“Growth in the volume of text messaging is slowing sharply, just as new threats emerge to that lucrative source of wireless carrier profits,” Anton Troianovski reports for The Wall Street Journal.
“While U.S. cellphone users sent and received more than 1 trillion texts in the second half of 2010, according to CTIA, a wireless industry trade group, that was just an 8.7% increase from the prior six months. It was the slimmest gain since texting exploded last decade,” Troianovski reports. “Text traffic will come under more pressure in the months ahead. This week, Apple Inc. showed off an application [iMessage] that will allow iPhone and iPad owners to bypass carriers and send text messages over the Internet to other people with Apple devices.”

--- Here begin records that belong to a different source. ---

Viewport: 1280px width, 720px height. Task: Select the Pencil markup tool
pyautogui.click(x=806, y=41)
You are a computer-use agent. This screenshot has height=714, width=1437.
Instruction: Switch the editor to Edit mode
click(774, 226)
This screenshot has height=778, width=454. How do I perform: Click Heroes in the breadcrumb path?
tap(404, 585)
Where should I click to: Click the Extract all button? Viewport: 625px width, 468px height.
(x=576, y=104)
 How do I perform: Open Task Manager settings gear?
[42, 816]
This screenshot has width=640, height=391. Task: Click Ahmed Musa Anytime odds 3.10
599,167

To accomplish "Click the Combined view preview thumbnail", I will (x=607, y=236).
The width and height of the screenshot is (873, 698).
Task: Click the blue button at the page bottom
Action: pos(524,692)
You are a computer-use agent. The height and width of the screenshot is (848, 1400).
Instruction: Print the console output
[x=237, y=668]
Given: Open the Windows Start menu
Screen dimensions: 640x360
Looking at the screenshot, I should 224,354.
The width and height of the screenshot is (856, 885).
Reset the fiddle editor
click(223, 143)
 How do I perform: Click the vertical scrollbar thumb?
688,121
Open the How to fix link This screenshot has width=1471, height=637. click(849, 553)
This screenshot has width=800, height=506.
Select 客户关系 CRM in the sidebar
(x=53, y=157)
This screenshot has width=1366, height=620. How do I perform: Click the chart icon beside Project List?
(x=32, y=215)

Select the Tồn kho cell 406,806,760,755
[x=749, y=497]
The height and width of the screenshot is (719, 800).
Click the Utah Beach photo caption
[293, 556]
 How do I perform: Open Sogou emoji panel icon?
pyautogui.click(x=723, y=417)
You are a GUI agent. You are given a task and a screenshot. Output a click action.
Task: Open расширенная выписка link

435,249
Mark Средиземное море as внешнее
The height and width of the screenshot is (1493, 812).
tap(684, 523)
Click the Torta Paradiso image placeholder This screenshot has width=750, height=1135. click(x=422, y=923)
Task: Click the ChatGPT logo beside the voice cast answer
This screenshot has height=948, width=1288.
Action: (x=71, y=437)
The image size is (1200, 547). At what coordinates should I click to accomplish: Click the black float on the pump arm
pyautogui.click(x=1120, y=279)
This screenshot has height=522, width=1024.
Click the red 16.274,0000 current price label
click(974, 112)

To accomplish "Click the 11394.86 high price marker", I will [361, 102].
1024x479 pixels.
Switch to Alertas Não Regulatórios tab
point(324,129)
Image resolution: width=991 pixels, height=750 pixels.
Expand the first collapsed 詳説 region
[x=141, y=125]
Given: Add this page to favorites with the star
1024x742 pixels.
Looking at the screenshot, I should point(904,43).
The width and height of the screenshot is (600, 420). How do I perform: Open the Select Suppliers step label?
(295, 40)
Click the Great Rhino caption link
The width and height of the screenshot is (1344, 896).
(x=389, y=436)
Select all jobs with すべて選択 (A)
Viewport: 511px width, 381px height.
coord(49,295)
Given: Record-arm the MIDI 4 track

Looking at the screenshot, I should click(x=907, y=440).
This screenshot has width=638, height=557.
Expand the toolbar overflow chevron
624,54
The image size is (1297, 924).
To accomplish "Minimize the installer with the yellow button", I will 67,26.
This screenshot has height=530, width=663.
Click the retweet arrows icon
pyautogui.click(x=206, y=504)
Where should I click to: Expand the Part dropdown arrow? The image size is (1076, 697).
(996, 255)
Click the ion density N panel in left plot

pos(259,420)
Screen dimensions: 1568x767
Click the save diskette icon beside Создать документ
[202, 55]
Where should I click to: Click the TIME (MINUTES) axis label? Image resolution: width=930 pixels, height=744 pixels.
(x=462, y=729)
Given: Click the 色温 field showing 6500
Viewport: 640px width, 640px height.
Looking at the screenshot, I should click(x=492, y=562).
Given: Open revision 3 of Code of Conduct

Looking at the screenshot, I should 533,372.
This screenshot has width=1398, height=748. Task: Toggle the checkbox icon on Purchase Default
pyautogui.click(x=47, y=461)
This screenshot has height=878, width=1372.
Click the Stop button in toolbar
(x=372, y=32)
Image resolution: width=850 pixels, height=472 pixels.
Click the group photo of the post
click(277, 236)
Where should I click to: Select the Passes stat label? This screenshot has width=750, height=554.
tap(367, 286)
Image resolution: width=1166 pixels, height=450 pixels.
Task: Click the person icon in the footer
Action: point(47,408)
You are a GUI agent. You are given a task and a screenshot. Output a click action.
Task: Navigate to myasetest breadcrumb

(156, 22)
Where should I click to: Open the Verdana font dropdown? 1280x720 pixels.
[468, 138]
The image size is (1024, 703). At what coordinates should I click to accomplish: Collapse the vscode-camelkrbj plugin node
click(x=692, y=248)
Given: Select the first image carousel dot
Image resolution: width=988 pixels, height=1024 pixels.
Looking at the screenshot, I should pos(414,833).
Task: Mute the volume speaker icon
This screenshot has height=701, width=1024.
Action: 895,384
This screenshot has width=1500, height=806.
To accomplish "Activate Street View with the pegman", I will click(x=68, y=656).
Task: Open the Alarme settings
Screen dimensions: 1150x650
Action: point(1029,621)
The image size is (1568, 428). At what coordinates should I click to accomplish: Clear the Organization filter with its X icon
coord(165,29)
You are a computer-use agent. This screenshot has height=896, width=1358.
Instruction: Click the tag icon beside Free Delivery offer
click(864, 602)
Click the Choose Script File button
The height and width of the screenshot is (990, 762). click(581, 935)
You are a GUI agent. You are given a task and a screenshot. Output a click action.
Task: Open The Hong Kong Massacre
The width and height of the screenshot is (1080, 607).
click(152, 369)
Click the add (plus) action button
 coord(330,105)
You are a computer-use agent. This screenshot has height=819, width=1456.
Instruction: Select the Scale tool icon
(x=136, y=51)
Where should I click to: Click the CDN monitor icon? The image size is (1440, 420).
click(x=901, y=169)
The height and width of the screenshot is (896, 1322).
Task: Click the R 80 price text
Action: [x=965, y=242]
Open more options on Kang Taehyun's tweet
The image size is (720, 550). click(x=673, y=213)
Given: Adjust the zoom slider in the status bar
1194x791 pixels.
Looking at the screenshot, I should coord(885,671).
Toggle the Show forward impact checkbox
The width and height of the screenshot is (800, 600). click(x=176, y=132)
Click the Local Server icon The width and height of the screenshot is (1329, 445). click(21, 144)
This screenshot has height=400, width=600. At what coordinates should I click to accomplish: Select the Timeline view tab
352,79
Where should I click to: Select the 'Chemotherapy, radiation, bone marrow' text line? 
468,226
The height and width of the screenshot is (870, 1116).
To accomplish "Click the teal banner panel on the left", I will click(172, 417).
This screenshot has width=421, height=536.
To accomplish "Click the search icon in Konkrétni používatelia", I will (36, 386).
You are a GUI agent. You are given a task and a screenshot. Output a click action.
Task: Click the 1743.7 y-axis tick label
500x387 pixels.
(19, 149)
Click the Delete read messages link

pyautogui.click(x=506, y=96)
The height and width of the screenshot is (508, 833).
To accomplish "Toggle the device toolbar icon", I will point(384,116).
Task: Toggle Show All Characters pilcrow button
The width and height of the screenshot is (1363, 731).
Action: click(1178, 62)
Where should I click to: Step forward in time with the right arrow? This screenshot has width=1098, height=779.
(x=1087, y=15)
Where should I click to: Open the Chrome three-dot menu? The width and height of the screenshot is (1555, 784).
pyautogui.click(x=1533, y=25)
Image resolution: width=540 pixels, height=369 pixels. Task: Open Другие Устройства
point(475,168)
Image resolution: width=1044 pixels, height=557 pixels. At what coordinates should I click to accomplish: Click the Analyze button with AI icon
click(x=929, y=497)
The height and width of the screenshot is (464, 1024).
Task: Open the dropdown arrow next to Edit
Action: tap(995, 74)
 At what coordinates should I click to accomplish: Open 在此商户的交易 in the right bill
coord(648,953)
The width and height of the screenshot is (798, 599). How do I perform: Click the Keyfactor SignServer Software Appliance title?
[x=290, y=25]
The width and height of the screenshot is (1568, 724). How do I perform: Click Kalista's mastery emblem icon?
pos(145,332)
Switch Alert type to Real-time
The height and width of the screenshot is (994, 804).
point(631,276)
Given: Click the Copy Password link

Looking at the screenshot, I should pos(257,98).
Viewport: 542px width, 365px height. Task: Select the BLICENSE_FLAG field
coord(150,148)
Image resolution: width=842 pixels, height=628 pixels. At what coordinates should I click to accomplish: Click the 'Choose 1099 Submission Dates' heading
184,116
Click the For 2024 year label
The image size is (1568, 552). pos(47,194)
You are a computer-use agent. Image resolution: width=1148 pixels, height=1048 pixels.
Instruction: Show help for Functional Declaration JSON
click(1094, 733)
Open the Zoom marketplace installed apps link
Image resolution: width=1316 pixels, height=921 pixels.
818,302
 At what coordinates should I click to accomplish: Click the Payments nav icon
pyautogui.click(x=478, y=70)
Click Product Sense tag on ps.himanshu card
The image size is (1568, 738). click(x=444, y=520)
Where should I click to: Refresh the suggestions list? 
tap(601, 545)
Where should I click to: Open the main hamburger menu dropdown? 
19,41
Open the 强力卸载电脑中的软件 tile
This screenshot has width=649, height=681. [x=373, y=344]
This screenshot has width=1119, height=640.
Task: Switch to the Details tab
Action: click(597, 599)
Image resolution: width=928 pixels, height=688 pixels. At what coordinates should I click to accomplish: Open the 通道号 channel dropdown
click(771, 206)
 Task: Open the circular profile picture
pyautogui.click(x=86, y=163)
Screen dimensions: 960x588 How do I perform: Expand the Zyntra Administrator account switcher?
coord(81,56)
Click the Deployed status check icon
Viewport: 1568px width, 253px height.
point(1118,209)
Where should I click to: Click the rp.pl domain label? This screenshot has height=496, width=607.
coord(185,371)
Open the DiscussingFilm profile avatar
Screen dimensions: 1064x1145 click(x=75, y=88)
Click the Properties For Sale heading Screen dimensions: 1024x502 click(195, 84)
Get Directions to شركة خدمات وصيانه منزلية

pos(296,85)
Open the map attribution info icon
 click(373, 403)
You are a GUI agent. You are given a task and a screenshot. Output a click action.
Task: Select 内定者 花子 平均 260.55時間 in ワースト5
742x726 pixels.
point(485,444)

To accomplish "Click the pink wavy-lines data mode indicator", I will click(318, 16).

“Carriers, such as AT&T Inc. and Verizon Wireless, charge fees ranging from 20 cents per text to $20 a month for unlimited texting. The texting business has low costs and high margins. A dollar of texting revenue produces at least 80 cents of profit compared with about 35 cents of profit from $1 in wireless data or voice services, according to analysts at UBS,” Troianovski reports. “‘It’s not cool anymore to SMS,’ Eelco Blok, chief executive of Dutch telecommunications company Royal KPN NV, acknowledged on an April earnings call.”
Troianovski reports, “In the U.S., carriers are contending with subscribers like Hadi Mulhem, a 27-year-old New York City beer vendor and iPhone owner who says he texts more than he talks and would welcome the chance to lower his bill by using Apple’s iMessage. ‘If I’m able to use it and not pay $20 a month, then of course I will,’ Mr. Mulhem said.”